Fundos de Mariana. Tem gente que nem mais se recorda de onde é a cidadezinha histórica. Mas o fato é que existe resíduo tóxico em muitos lugares. Talvez, ecossistemas inteiros tenham desaparecido sem que sequer fossem conhecidos pelo homem. Vidas humanas se perderam e, principalmente, de forma evitável.
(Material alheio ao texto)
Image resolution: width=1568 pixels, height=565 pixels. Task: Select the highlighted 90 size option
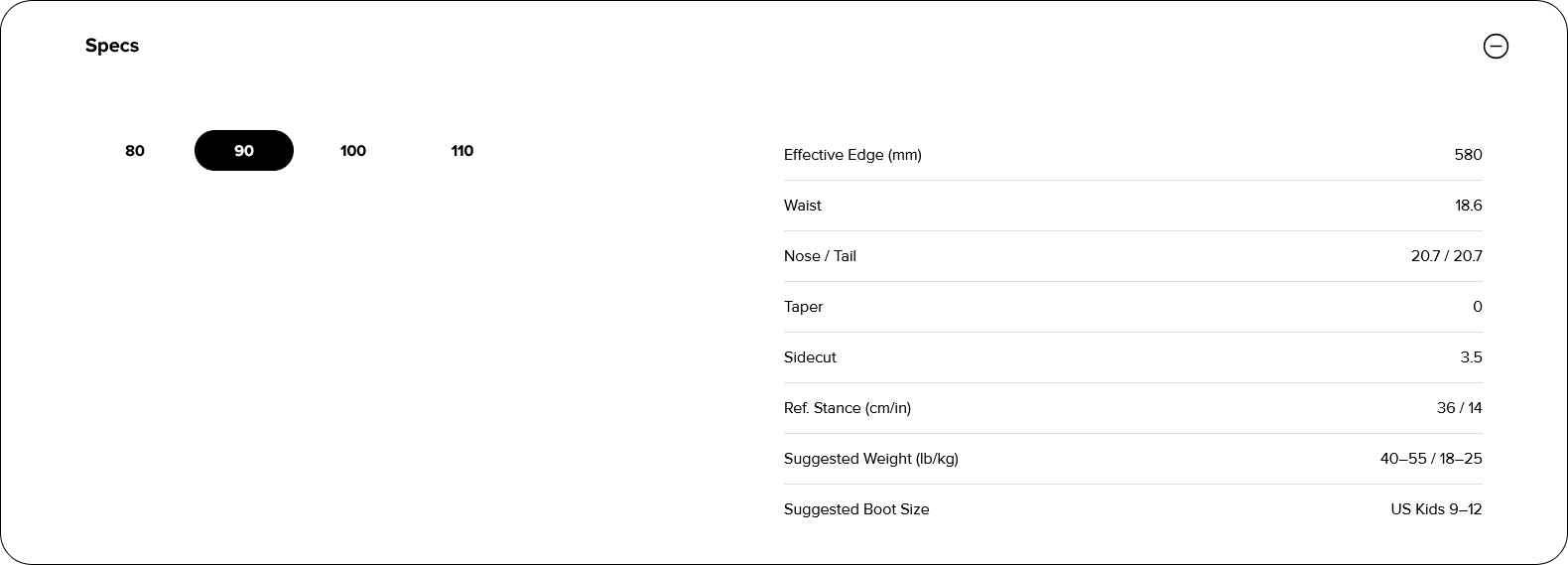point(244,151)
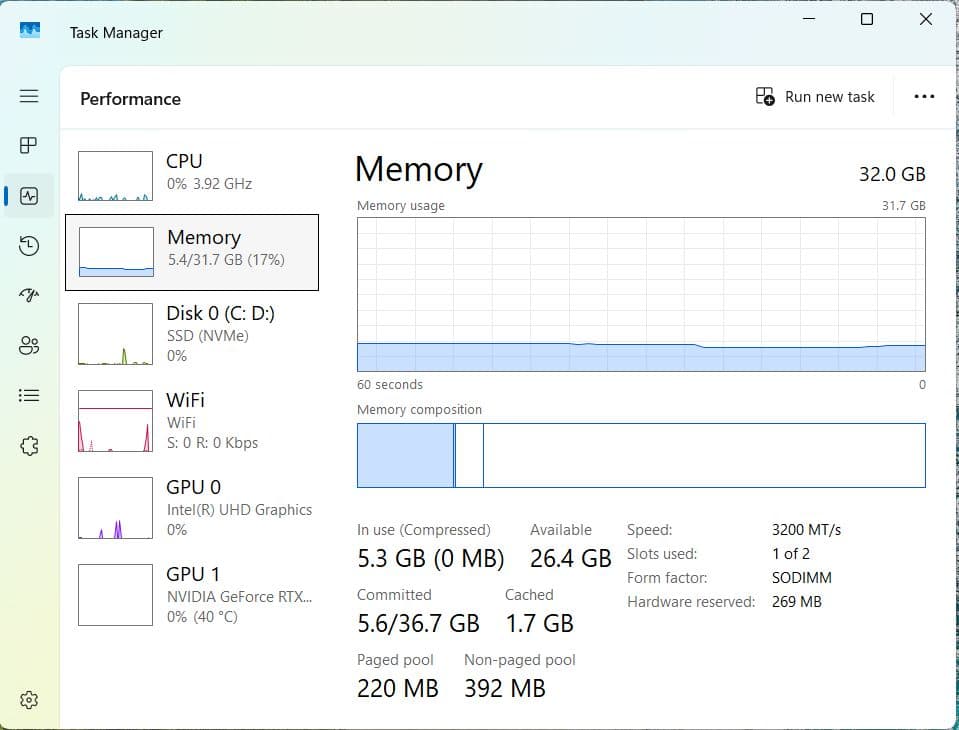Go to the Processes page icon
Viewport: 959px width, 730px height.
(x=29, y=146)
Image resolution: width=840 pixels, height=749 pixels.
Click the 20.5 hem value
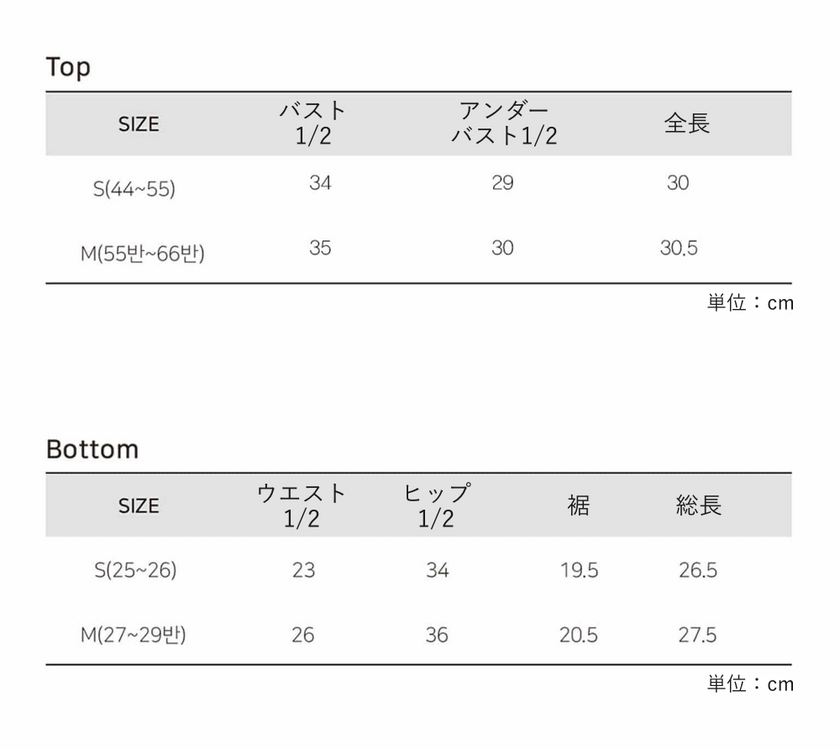[579, 635]
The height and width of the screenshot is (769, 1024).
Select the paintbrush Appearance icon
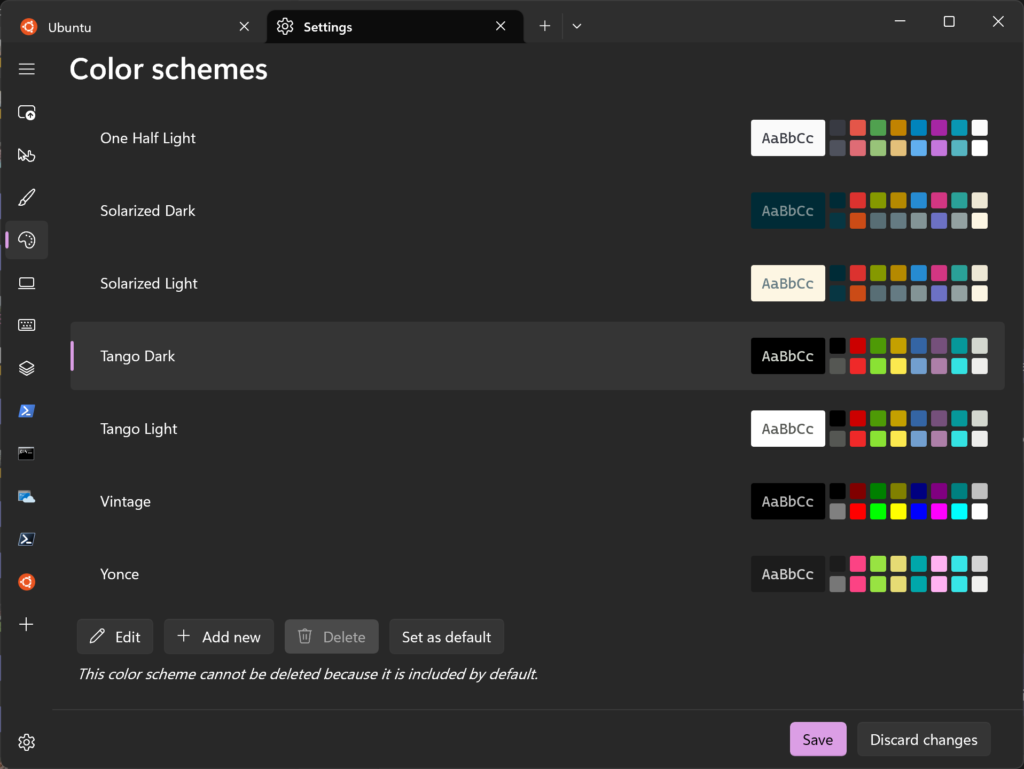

Dezenove pessoas ao que se contabilizam. Surgem pretensões defensivas da presidência da companhia Mineradora Samarco no sentido de que o processo seja anulado de início em face de eventual uso de provas ilícitas – “envenenadas” conforme doutrina mais conhecida em nosso País. Falando bem a verdade, talvez a saída seja legalidade estrita. A lei para todos. Alguém até me convenceu disso em algum momento de minha vida. Vamos anular a prova em face de prova ilícita? Vamos, sem problema. Mas ao menos, como está na mesma lei, e até antes dela, como princípio básico de direito humano, vamos considerar a responsabilidade da mineradora objetiva pelo dano causado, ou seja, basta provar o dano sofrido e ter reconhecido o direito à indenização, tanto mais justa quanto mais veloz. É constitucional. “Tá no caderninho”, como diz certo senhor.

Lei? Lei! Para mim, e para você. Negro, branco, amarelo. Rico, rico ou pobre. Homem ou mulher. Criança, adolescente, adultos ou idosos. Por decência. Por pudor. Vergonha na cara. Honra. Sendo necessário, a gente desenha.